Think of sparging as rinsing and diluting. You sparge to dilute the concentration of sugar in the wort that remains absorbed by the grain. The higher the sugar concentration in the retained wort, the less sugar gets into your BK, so leads to lower lauter efficiency. Mash efficiency equals conversion efficiency times lauter efficiency.
If you just add the "sparge" water to the mash before running off any wort, then the retained wort has the same sugar concentration as the collected wort.
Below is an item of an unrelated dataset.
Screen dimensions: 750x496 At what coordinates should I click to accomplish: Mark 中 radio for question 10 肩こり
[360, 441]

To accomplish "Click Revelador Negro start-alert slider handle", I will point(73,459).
If you drain all the wort from the MLT, and then add the sparge water, stir (or recirc) and run off again, then the retained wort has a much lower sugar concentration.
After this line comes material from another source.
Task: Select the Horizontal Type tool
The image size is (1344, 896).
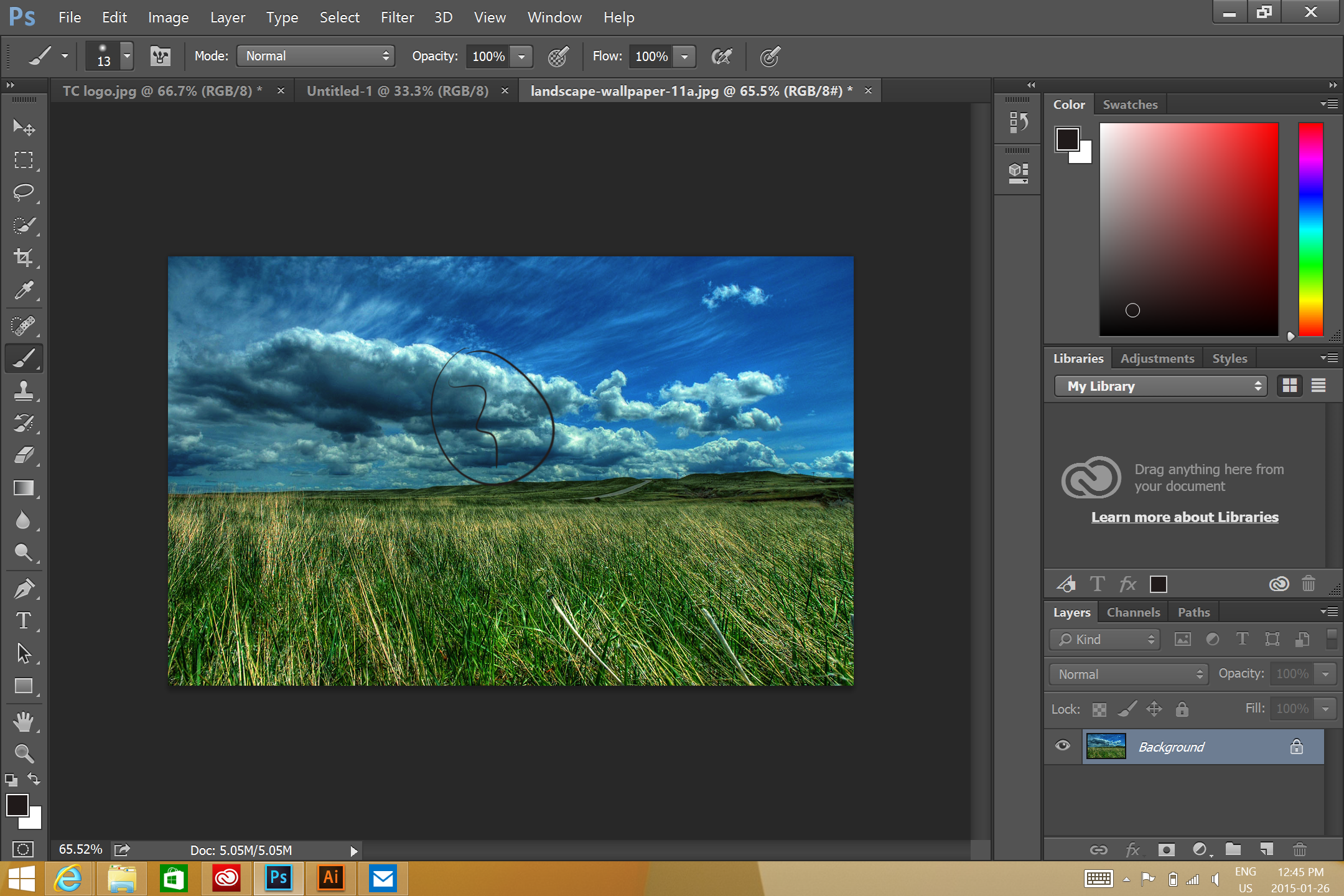Action: point(24,620)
Let's do a numerical example: We'll use 8 lbs of grain, 8 gal of total brewing water, assume 0.125 gal/lb grain absorption, assume 100% conversion efficiency, and collect 7 gal of pre-boil wort. For the full volume mash (no sparge) we have the following:
Wort absorbed by grain = 8 lb * 0.125 gal/lb = 1.0 gal
Wort collected = 8 gal - 1 gal = 7 gal
Pre-boil & retained wort SG = 1.0335
Lauter efficiency = 82.4%
Now if we strike with 4.5 gal and sparge with 3.5 gal we have:
Wort absorbed by grain = 8 lb * 0.125 gal/lb = 1.0 gal
First runnings collected = 4.5 gal - 1 gal = 3.5 gal
First runnings SG = 1.0568
Second runnings collected = 3.5 gal (grain already saturated, no additional absorption)
Second runnings & retained wort SG = 1.0171
Pre-boil SG (combined runnings) = 1.0370
Lauter efficiency = 91.1%
Both no-sparge and sparge will make beer, there is no "correct" way to brew. What's more important than your actual efficiency is the consistency of your efficiency. You need to be able to predict your efficiency in order to predict the OG from your recipe. How you want to proceed is up to you.